Consider, then, the color *brown* which is actually [dull orange light with bright colors around it](https://www.youtube.com/watch?v=wh4aWZRtTwU). Since it’s orange, it will activate some red cells and some green cells. Since there’s less of it than what we perceive as *orange*, it will activate fewer of both red and green cells, but the ratio between them will stay the same.

Now, consider someone with fewer than normal red cone cells in their eyes. They still have *some*, they can still actually see red light, but with fewer red cone cells it’s much harder to differentiate between slightly different shades of red. For this person, red light *always* activates fewer red cells than normal because there are fewer red cells to be activated. If they look at something that is green, it activates a lot of green a very little red – which is what people with normal vision also see. Consider if that person looks at something that is brown, though. Brown *normally* activates fewer red cells *and* fewer green cells. But this person can’t see the difference between there being no red because it isn’t there and no red because they just can’t see it well. With brown, there is also very little green, either. So is it brown, or just dark green? This person can’t see the difference.

They can see green just fine. If you put something red against something white, they can probably tell you that it’s red. They can probably do the same for something that is dark green. But as soon as you put something dark green next to something red or brown, they can’t see the difference.

Colorblindness correcting glasses are custom-ish made (or at least, the better, more expensive kind are) for the individual to correct the *ratios* between the cones that are activated. There’s no way to *increase* the red cone activation, but you *can* decrease the green so that while everything is darker and fewer overall cones are activated, they are at least activated in the same *relative* amount as they would be for someone with normal vision. For our example person with red-brown colorblindness, they would be able to distinguish the browns from the dark greens and dark reds.

However, this only works for people with a *deficiency* in one type of cone cell. They can’t help someone who lacks that cell entirely. Again, they can’t *increase* the activation, just bring everything down to match. If one of them is zero, or even just very low, you can’t match it. I’m also not sure how well it works with someone that has a deficiency in more than one type of cell. I’m sure it *could* work but I imagine there would be diminishing returns.

Anonymous 0 Comments

They don’t, at least not as advertised.

The dominant color blind glasses manufacturer started out marketing them as “gamer glasses” which had no benefit for colorblind people. The premise of the glasses was that they filter out certain wavelengths of light and that this would help people who were staring at a computer monitor for long periods of time to reduce eyestrain. They didn’t sell very many of the glasses.

They then rebranded the glasses as being for office workers, with the same line about reducing eyestrain. Again, they didn’t sell very many glasses.
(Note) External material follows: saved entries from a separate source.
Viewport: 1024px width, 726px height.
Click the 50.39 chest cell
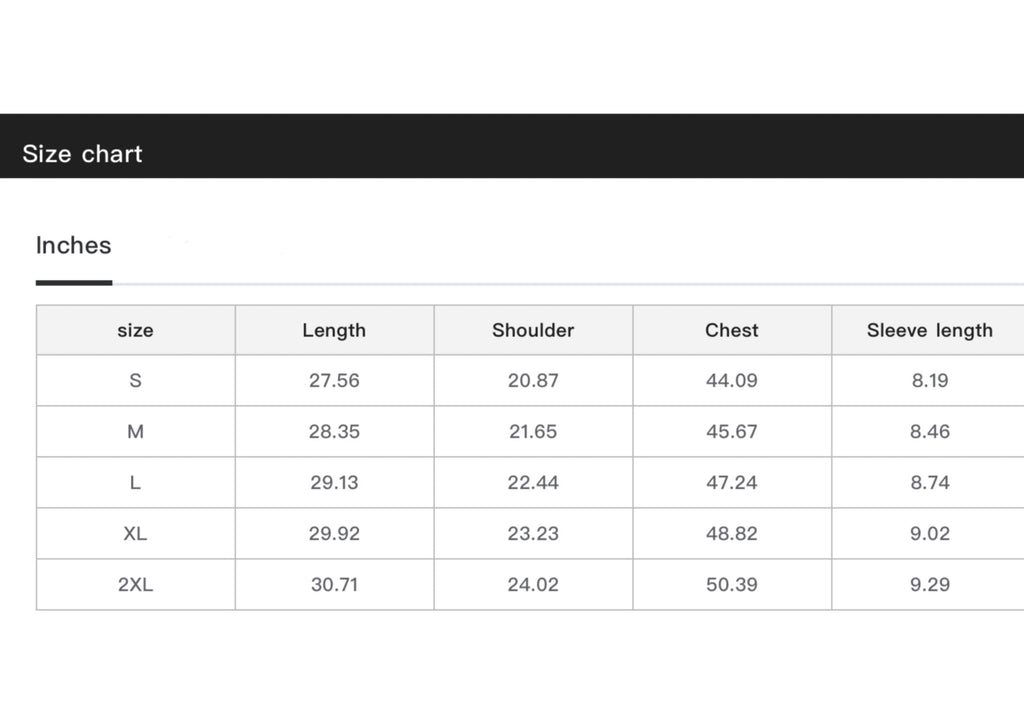tap(732, 584)
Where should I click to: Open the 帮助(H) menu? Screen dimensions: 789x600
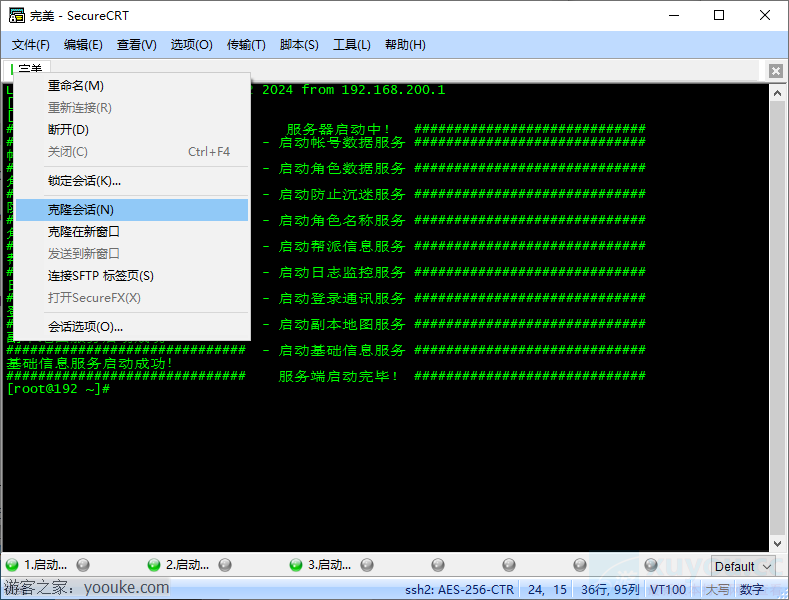click(x=405, y=45)
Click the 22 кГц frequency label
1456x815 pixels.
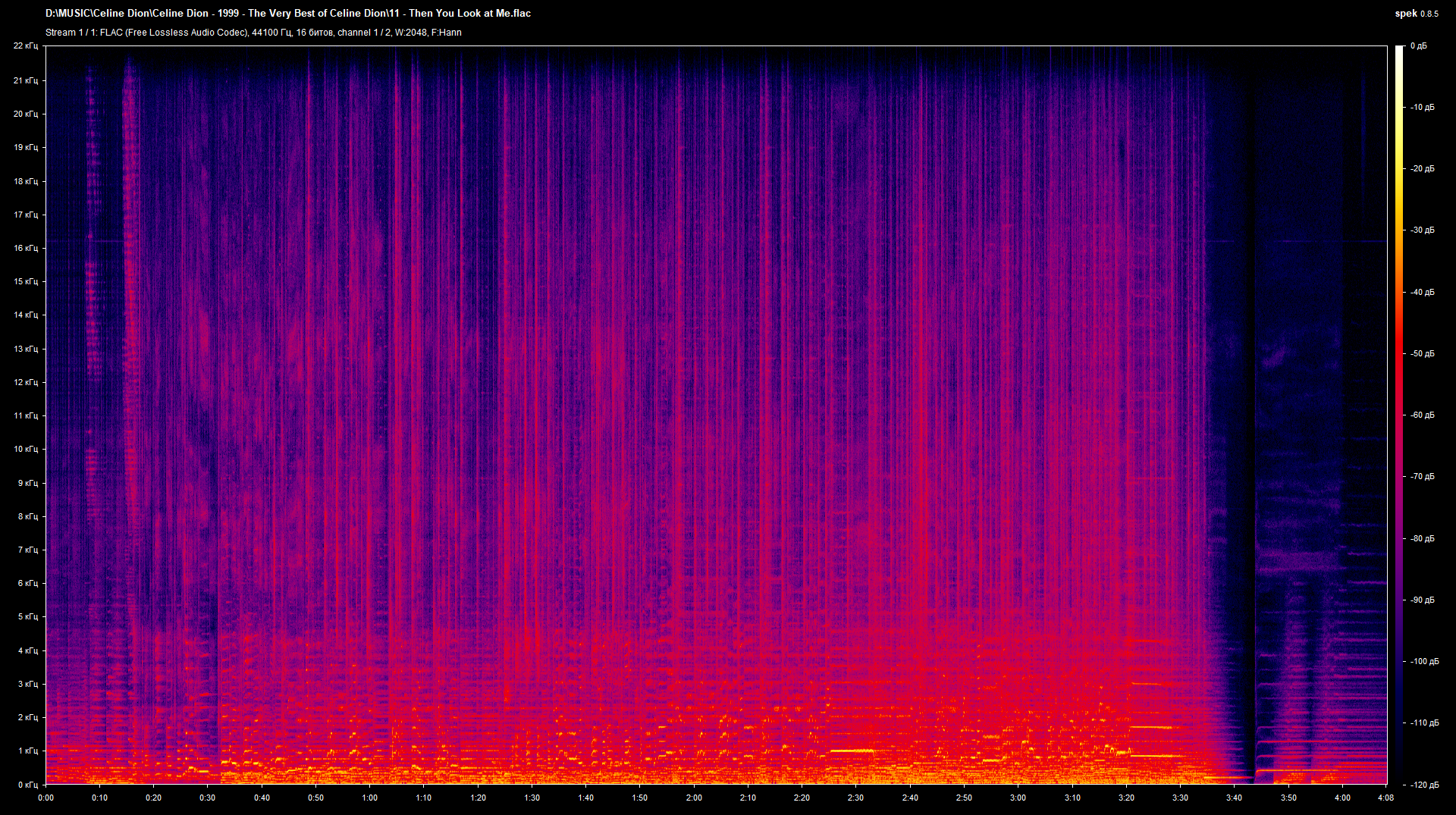point(25,46)
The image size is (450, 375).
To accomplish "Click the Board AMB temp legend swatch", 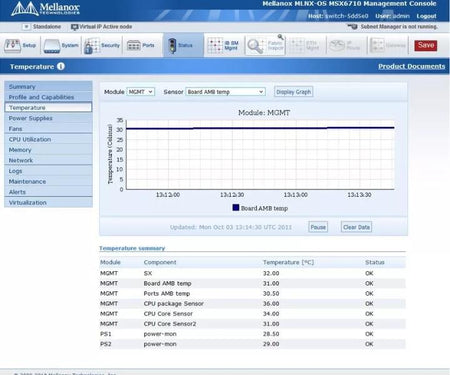I will tap(236, 208).
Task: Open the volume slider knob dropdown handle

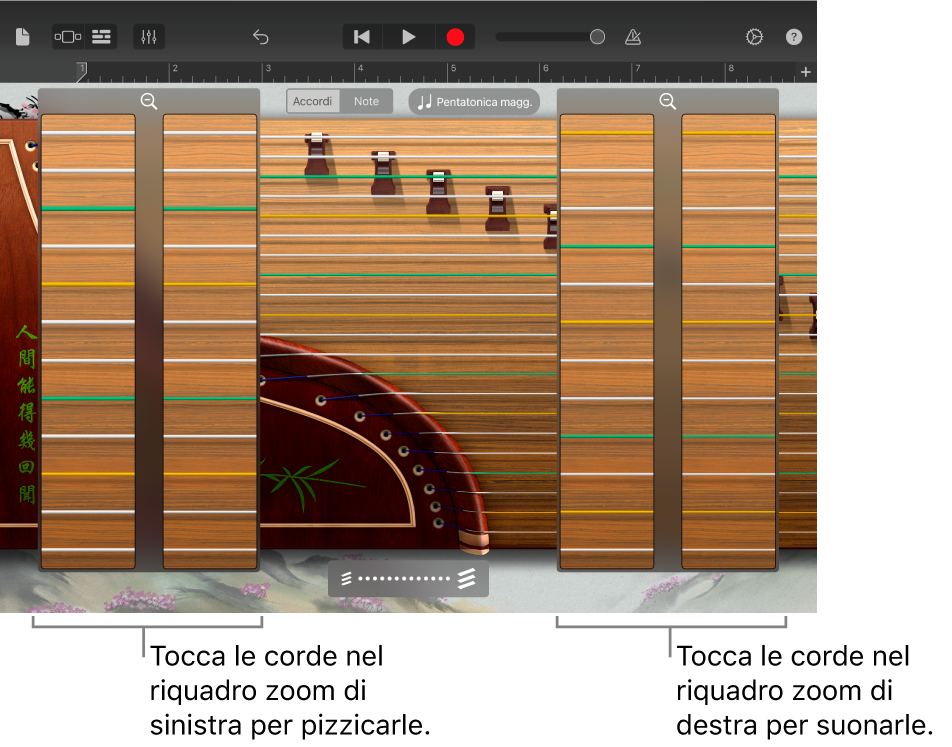Action: pos(597,36)
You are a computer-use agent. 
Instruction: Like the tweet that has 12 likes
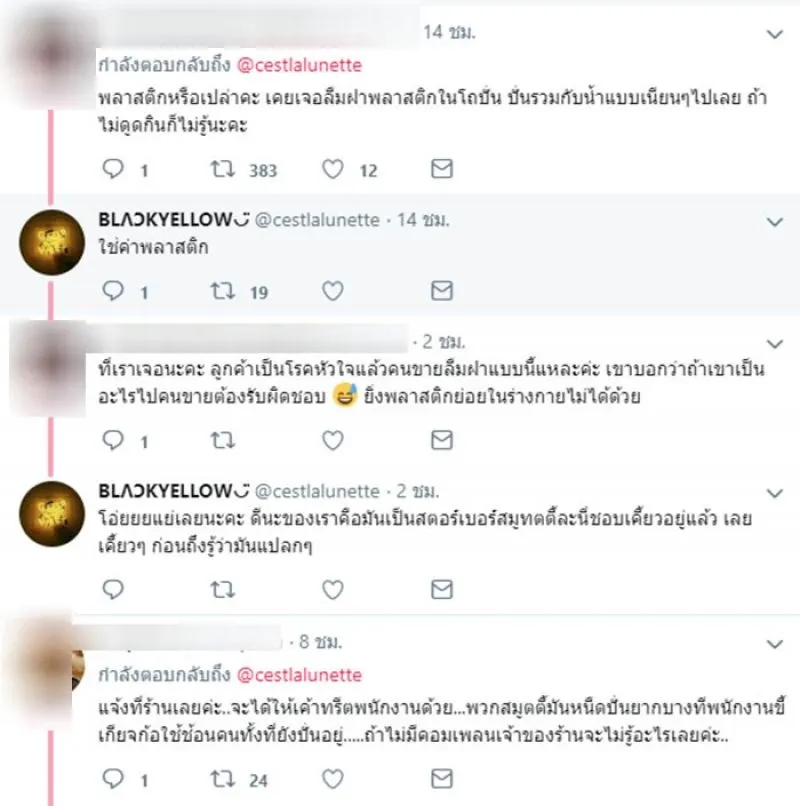pos(333,169)
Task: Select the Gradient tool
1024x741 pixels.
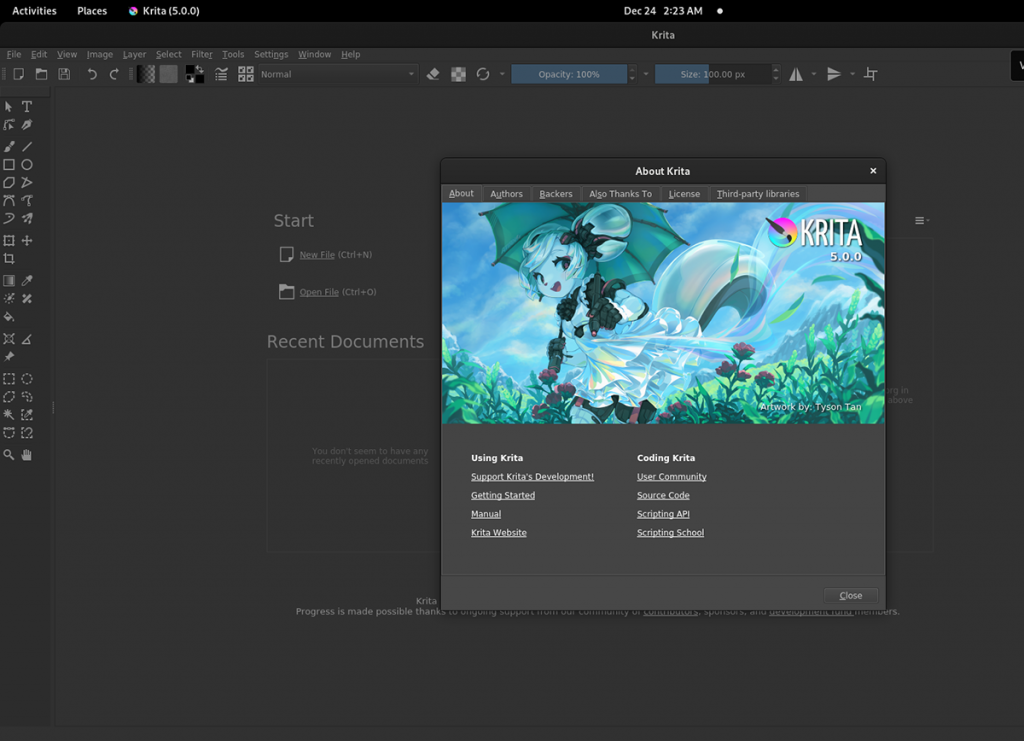Action: pyautogui.click(x=9, y=280)
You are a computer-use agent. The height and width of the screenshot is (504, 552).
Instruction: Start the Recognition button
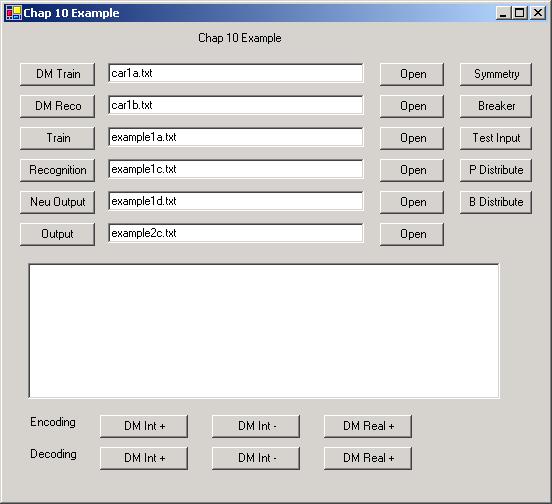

Then they had a marketing campaign in which they paid “colorblind” people to try the glasses and break down crying due to being able to see color for the first time in their lives. These people were paid actors. The glasses do not let totally colorblind people see color. But this advertising campaign was a huge success and they’ve stuck with it. Fundamentally nothing about the glasses has changed since they were gamer glasses, just the marketing surrounding them.

The supposed idea as to how they work for colorblindness is that they filter out certain in between colors. Say you’re red-green colorblind. You can still see red and see green, but its hard to tell them apart when you’re looking at a mix of colors that fall between the two. These glasses filter out all of the colors between red and green. In theory this might help you to be able to differentiate between red and green by removing all of the color in between them. They also do the same thing for the blue-green part of the spectrum.

The glasses *may* help a red-green or blue-green colorblind person to differentiate between these colors. The glasses are not doing so by allowing you to see more colors, they are doing so by blocking a substantial amount of color, leaving only primary colors. The impact that these glasses would have on your life as a red-green or blue-green colorblind person are very minor, if they would have an effect at all.

Their biggest impact is actually going to be on computer monitor eyestrain – they are legitimately effective in helping to prevent that (and it is still one of the selling points if you go to their website).

The videos that you see of people crying or freaking out or whatever are paid advertisements. None of the reactions that you see in those videos are real.